You’re interested in buying or building a house in Ames, Iowa 1. You want to understand which characteristics are most closely linked to sale price since that can inform your purchasing decision. Perhaps you might even be able to find a less expensive house and modify certain features to increase the sale price.

3 Dataset description

The dataset House Prices: Advanced Regression Techniques was put together by Dean De Cock. It has 79 explanatory variables describing 1,460 homes in Ames, Iowa with 38 numeric and 43 character variables. The codebook for all the variables can be found here. As I go along, I’ll explain the most relevant ones.

3.1 Missing values

Naturally, the dataset contains missing values. Missing values need to be dealt with because often regression (and other models) require complete observations. Dealing with missing data depends on why the data are missing. This article explains four reasons why data could be missing. When the data are missing at random (MAR) or completely at random (MCAR), observations with missing values can be removed without introducing bias into the model. Sometimes, however, if the dataset is not too big and we don’t want to lose observations, or even if it is big, yet we still don’t want to remove observations, we can impute data. Imputing means replacing missing values by making some educated guesses. This article summarises how to impute data depending on why it is missing. If the data are not missing at random, then the imputation mechanism has to be modelled.
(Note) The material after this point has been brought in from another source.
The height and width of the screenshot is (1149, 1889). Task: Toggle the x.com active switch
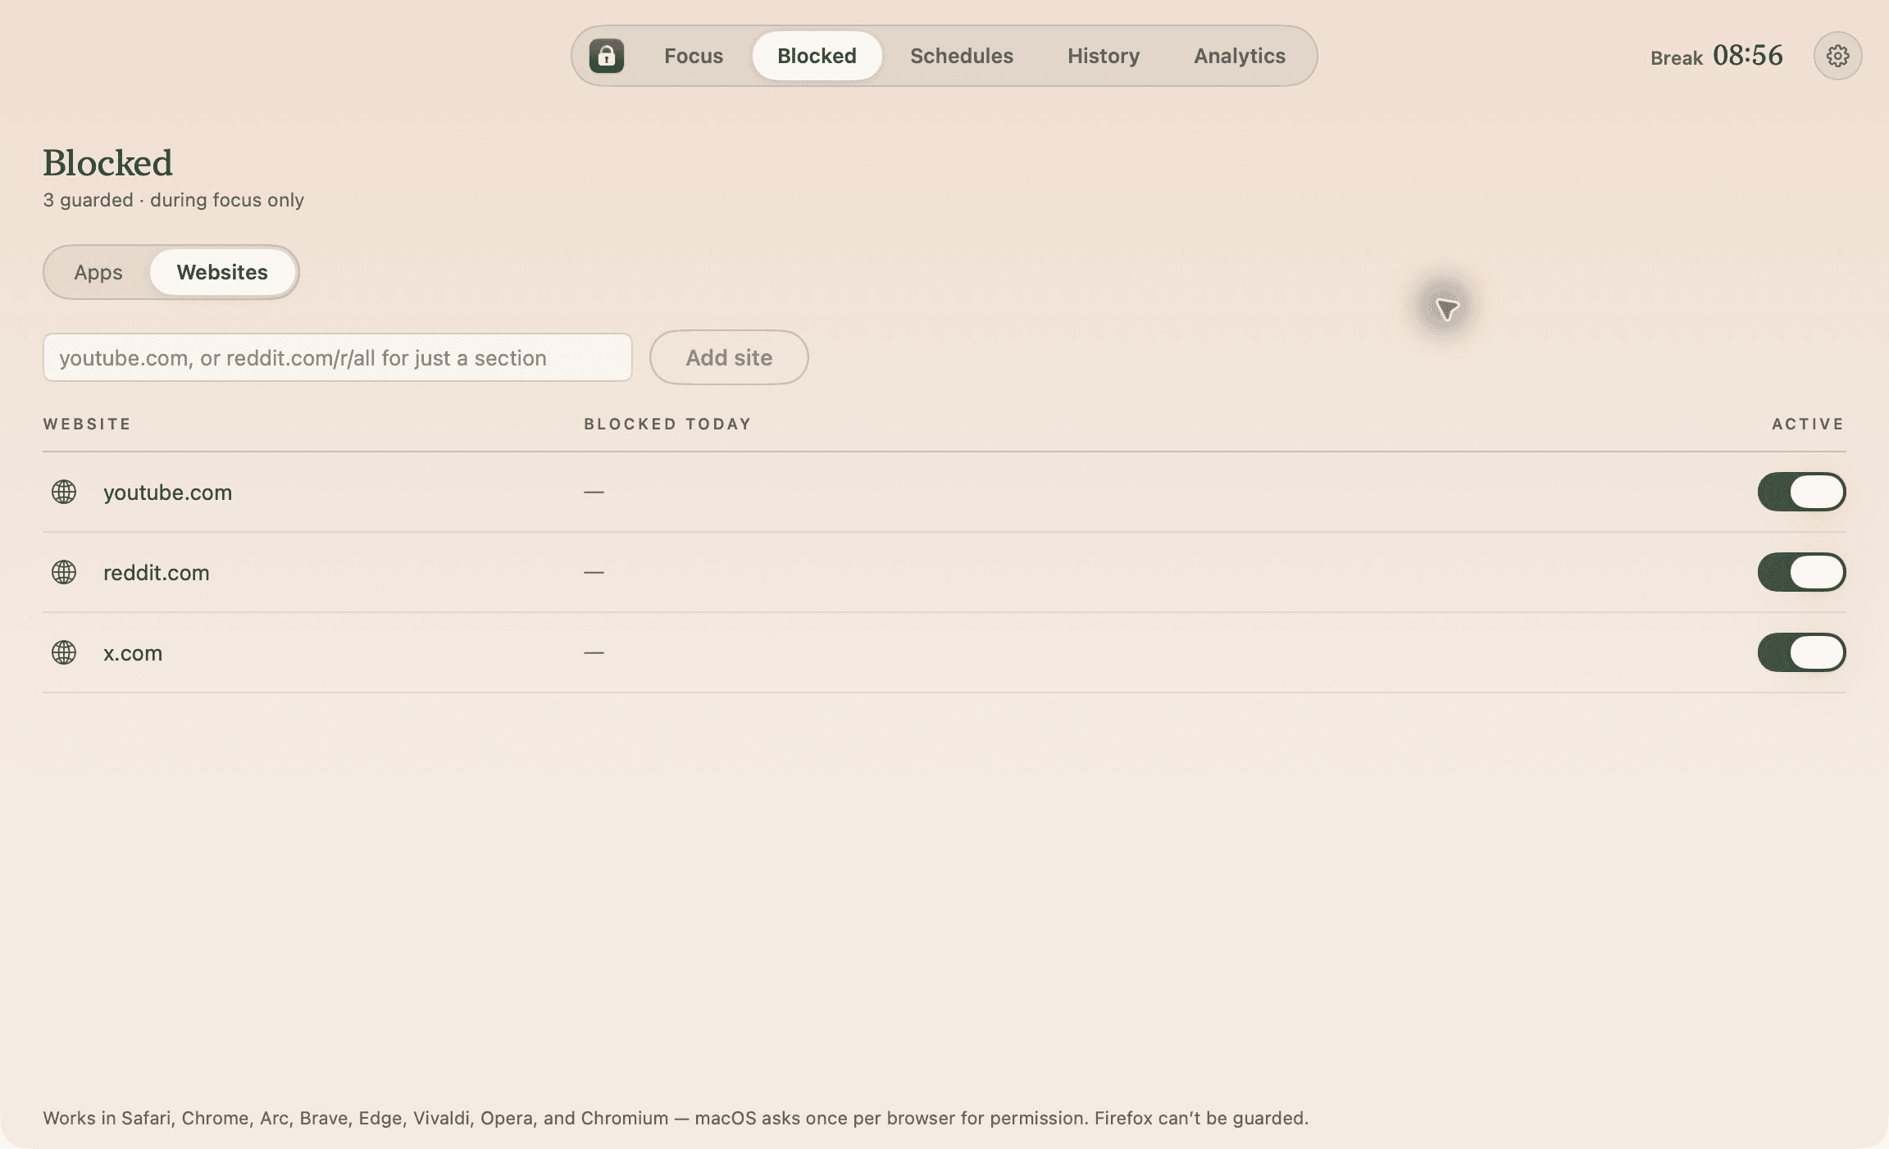[1801, 652]
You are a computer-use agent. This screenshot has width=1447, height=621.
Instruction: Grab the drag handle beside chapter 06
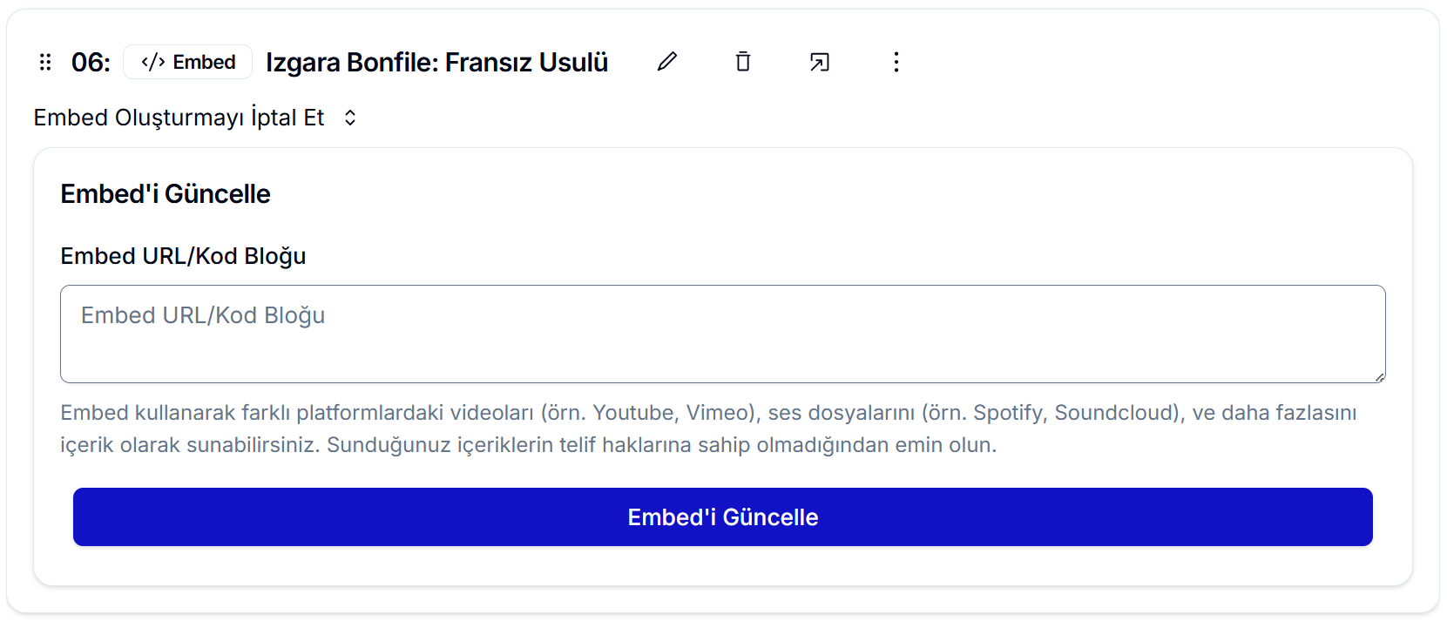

About 19 variables have missing values - based on the codebook, the reason why so many houses have pool quality (PoolQC) missing is because NA, means there is no pool. Since this variable is ordinal, I can revalue it to make it numerical and 0 will mean the property has no pool. Other features (MiscFeature), Alley, Fence, and fireplace quality (FireplaceQu) are missing because of similar reasons. We don’t know why LotFrontage is missing but we will impute the median for properties in the same neighborhood. I learned a lot about imputation and missing values from Erik Bruin’s kernel on Kaggle.

3.2 Correlation

Correlation, \(Cor(X,Y)\), measures the strength of the linear relationship between two variables \(X\) and \(Y\). The correlation between SalePrice and another variable, let’s say, OverallQual, is the covariance of the separately normalised data between the two variables.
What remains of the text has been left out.